Perhaps it’s okay to use the c______ word for Ivanka Trump. After all, can you imagine, she had the nerve to post a photo of herself proudly holding her baby??? But, no, it’s NOT okay, because that would be anti-women, but then again, her father is Donald Trump, so maybe it IS okay.

… In-groups using words to each other isn’t the same as out-groups using those same words. Trump is the president of the United States, which carries a higher responsibility to the nation, and common decency, than hosting a third-rate comedy show.

And if you want to take this opportunity to point out the jaw-slackening hypocrisy of conservatives becoming outraged about this after defending Barr, or Trump … well, just hold on while I find you a comfy chair and some Gatorade.

But after you’ve said all that, what you’re left with is a burning question: So what? Is the behavior of a senile vulgarian with a terminal case of verbal dysentery now the standard to which feminism aspires? That seems rather inadequate. Or have feminists now lost the ability to distinguish between slurs that were reclaimed by the oppressed as terms of affection and one that is hurled as a vile insult into millions of American homes?

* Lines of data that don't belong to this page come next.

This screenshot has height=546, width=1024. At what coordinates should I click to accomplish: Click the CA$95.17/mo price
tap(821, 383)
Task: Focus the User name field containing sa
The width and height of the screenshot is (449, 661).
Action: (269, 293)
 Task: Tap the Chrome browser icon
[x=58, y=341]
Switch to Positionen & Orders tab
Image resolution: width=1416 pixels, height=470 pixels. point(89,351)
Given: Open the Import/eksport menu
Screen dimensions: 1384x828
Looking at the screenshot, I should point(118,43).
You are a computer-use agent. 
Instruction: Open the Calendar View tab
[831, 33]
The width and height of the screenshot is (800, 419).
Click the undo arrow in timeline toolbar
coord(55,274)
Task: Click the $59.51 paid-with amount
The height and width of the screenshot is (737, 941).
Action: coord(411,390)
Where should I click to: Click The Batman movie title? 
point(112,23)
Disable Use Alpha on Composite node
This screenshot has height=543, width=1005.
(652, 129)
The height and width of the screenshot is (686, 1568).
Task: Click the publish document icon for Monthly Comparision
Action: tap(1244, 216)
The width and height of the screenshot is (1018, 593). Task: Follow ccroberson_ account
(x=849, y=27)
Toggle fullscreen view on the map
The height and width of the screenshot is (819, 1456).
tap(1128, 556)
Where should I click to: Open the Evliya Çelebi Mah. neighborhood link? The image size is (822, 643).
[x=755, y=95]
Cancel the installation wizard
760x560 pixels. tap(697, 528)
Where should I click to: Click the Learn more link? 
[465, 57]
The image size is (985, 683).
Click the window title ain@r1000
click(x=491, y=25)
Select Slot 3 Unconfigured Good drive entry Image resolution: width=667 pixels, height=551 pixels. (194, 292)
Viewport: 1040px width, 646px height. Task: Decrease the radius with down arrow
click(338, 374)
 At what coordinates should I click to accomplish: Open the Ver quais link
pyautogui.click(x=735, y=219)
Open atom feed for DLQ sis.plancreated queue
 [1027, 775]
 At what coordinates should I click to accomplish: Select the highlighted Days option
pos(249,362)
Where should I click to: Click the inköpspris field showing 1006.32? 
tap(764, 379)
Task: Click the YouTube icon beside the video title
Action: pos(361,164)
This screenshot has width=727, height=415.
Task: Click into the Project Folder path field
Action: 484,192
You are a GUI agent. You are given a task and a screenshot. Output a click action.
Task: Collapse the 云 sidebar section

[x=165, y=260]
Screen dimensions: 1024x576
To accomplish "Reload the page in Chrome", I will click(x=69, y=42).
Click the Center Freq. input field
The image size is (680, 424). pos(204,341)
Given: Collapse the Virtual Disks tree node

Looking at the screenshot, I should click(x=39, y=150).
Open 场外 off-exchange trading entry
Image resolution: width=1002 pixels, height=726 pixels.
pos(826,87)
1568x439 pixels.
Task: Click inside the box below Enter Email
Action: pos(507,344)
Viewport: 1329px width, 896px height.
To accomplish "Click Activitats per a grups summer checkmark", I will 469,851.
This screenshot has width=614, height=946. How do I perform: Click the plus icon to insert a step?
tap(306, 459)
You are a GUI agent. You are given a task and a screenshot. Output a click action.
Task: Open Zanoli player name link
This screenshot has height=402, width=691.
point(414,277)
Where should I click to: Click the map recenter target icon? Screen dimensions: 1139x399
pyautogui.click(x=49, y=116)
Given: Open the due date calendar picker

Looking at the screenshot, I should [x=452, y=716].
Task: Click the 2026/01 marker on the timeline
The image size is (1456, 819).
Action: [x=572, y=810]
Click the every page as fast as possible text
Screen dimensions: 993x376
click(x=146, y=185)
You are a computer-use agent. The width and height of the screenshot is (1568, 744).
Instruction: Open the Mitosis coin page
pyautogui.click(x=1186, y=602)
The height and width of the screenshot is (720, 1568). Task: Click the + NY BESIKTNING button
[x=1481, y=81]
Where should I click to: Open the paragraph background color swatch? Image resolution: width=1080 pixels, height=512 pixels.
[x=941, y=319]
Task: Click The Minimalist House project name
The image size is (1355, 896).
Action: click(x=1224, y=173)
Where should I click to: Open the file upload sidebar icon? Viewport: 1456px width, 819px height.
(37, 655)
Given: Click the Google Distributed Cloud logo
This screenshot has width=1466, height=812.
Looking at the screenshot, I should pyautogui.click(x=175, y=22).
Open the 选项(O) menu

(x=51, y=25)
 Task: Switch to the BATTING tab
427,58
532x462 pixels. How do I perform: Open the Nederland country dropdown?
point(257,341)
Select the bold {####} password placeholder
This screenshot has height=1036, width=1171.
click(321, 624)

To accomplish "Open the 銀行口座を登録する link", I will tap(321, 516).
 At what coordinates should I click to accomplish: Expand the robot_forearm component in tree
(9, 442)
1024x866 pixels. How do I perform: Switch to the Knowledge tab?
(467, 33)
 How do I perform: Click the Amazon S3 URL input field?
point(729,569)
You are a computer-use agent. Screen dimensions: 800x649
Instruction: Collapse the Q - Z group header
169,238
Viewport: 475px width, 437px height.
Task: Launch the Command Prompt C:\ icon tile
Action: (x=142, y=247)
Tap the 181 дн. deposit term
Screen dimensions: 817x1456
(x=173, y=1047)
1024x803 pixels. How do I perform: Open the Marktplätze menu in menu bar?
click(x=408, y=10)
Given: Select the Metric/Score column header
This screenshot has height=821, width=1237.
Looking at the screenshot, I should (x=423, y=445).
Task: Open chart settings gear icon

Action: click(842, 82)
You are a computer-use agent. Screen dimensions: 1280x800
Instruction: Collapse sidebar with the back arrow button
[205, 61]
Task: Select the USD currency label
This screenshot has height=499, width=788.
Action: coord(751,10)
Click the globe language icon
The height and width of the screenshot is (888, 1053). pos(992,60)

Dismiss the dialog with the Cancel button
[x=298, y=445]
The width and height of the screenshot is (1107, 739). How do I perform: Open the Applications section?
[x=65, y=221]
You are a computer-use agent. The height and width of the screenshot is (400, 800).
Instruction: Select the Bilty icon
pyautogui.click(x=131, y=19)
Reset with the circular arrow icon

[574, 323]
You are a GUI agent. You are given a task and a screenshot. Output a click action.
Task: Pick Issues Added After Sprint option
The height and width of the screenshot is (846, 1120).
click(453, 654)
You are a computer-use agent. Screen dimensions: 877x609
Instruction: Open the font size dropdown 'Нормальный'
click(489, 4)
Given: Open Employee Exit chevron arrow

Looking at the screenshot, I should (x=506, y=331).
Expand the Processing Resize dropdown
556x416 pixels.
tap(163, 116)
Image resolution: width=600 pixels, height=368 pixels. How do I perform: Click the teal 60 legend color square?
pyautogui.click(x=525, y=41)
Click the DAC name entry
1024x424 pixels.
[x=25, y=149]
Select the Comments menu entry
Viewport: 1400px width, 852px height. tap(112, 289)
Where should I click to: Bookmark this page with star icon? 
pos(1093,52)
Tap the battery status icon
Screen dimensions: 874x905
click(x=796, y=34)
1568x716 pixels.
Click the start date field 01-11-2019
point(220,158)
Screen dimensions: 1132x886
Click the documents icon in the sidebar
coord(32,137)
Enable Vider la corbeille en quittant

Counterfactuals are usually tricky, of course. But I have utter confidence in this one: The answer that feminists would give in that case would be “never.” And if a network had aired such a remark, those same people would be rightfully raising holy hell about it. They would not be looking around to see whether someone, somewhere, had sometime in the recent past made a remark that was even worse.

This is gobbledygook.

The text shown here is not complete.